Many careers guides and agencies suggest that ethically minded folks go into the nonprofit sector. And some use the phrase ‘ethical careers’ as a near-synonym for charity work. Of course, some charity workers do a lot of good. But there seem to be many career options that do at least as much good as charity workers. Why, then, do people love charity workers?
In this post, I discuss one possible explanation for the conventional wisdom about ethical careers: I suspect that many people implicitly view the extent of self-sacrifice required by our choices as a proxy for the moral value of our choices. Some of my altruistically minded friends are initially puzzled by the idea that (say) secretarial work can be more choice-worthy than charity work because the former can help important people do vastly more good.
While they don’t make this idea explicit, I think their tendency is to assume that jobs demanding greater self-sacrifice must be morally better. People may be disposed to hold this kind of view, in part, because our positive reactions to friend-favoring altruism might not be sensitive to effectiveness, and because doing the right thing often involves sacrificing one’s own interests. But morality and self-sacrifice do not always coincide.
In the context of career choice, morality and self-sacrifice come apart. Aid workers have an extremely demanding job, with low salaries, cruel realities, and (in extreme cases) high rates of mental problems. But many individual aid workers typically don’t make much of a difference, since their jobs are often replaceable. If it’s morally important to make a difference, then self-sacrifice here is a poor guide to moral choice.
Morality and self-sacrifice may come apart in other contexts as well. Donating 10 percent of your income to one of the most cost-effective charities may do more good than donating all of your money to one of the least cost-effective charities. Although the latter option is more self-sacrificial, it may be morally bankrupt.(1) And, to use an uncontroversial example, you needn’t throw yourself onto a grenade if no one else is near enough to be in danger.
Self-sacrifice is not sufficient for morality, because some selfless acts don’t do enough good. And it’s not always necessary, since the right thing to do is sometimes in our interest. While self-sacrifice is importantly related to altruism, the correlation is clearly imperfect. People who enjoy finance and find the business world fascinating should be glad to learn that they can make the world a much better place as a professional philanthropist, without giving up their self-interested motivation.
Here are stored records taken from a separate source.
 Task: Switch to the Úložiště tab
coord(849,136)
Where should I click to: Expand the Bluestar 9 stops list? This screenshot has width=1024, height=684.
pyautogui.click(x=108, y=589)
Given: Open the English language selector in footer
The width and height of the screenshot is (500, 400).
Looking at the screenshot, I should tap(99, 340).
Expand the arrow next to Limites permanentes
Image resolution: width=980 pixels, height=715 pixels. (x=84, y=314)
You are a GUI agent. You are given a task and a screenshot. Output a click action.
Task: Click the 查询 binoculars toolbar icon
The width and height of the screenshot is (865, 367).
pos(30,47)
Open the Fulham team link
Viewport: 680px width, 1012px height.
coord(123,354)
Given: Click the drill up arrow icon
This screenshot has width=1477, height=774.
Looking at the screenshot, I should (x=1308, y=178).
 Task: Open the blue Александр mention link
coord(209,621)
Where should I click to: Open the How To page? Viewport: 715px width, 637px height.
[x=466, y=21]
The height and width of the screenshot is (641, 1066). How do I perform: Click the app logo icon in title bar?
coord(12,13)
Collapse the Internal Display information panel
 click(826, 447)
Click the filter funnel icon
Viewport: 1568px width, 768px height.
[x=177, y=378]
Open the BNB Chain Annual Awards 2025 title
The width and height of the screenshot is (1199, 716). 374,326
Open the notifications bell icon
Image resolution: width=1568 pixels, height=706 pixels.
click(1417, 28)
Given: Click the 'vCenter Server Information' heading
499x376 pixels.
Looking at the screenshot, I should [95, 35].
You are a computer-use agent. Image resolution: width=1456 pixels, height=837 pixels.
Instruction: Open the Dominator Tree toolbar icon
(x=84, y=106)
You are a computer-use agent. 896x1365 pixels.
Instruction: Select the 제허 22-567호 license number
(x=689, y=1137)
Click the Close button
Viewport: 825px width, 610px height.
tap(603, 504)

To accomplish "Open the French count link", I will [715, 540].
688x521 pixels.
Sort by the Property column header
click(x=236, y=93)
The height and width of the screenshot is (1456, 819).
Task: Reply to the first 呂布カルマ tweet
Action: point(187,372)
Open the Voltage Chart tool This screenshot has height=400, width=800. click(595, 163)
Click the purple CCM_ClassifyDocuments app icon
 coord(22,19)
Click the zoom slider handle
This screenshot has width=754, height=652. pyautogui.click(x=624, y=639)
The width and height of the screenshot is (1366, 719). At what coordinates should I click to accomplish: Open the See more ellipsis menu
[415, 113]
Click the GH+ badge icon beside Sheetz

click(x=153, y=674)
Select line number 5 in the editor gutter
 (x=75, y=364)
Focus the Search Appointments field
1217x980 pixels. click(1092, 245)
I think that conflating morality with self-sacrifice may explain, in part, why some altruistically minded people are initially puzzled by the idea that becoming a banker could be morally better than becoming an aid worker. In a forthcoming post, I will offer one possible explanation behind the intuition that self-sacrifice is morally important.
(1) Pun intended.
Comments
I want to suggest a challenge to the replaceability argument. When you take a job, say, as an aid worker, the person who otherwise would have been given that job doesn’t disappear from the job market. Let’s imagine a clean, oversimplified model where you’re chosen because your skills are more fitting for the job by some marginal amount than those of the next best person; they then drop down to the next best job for them, and displace someone else there who is slightly less capable than them. For the purposes of argument, let’s assume that they stay within the field of aid, or at least the non-profit sector. Whoever would have taken that job then takes their next best option, and displaces another person who would have been marginally worse than them… this conceivably will happen all the way down the line, a cascading effect for some significant number of jobs. At each point in the sequence, each organization gets someone more talented than they would have otherwise (or else they wouldn’t have hired them). By becoming an aid worker, you thus boost the human capital of all these organizations by some marginal amount.
While demonstrating the consequences of this empirically might be near impossible, you could argue that the expected value of this contribution to the non-profit sector is in the ballpark of the human capital you have to offer in the first place–which would support the more conventional intuition that we don’t necessarily need to consider the replaceability effect when choosing jobs.
A counter argument to this, even if you accept the assumptions of my model, is that you can’t choose where the human capital “boost” goes–presumably it’s distributed throughout a variety of organizations, many of whom may not be nearly as effective as ones you would otherwise donate to. This is definitely a valid argument, although if I’m right, we should still be wary of treating the replaceability argument as the final say in career ethics.
Hey Daniel - I think this is basically right. It’s certainly the case that it’s too simple just to look at the difference between you and the person who replaces you. In general, there’s an ‘iteration effect’ where a whole chain of people switch jobs. The difference you make to some field is probably closer to the difference you make directly and the difference made by the worst person in the field. There are also effects from sliding the higher ability people into other jobs. It’s too simple to say that replaceability means aid workers don’t make a difference. Though, it’s probably correct to say that many aid workers make much less than difference than they think. I’ll be writing a lot more about this in future posts.
Great point! I hope this is one of the things 80k writes about!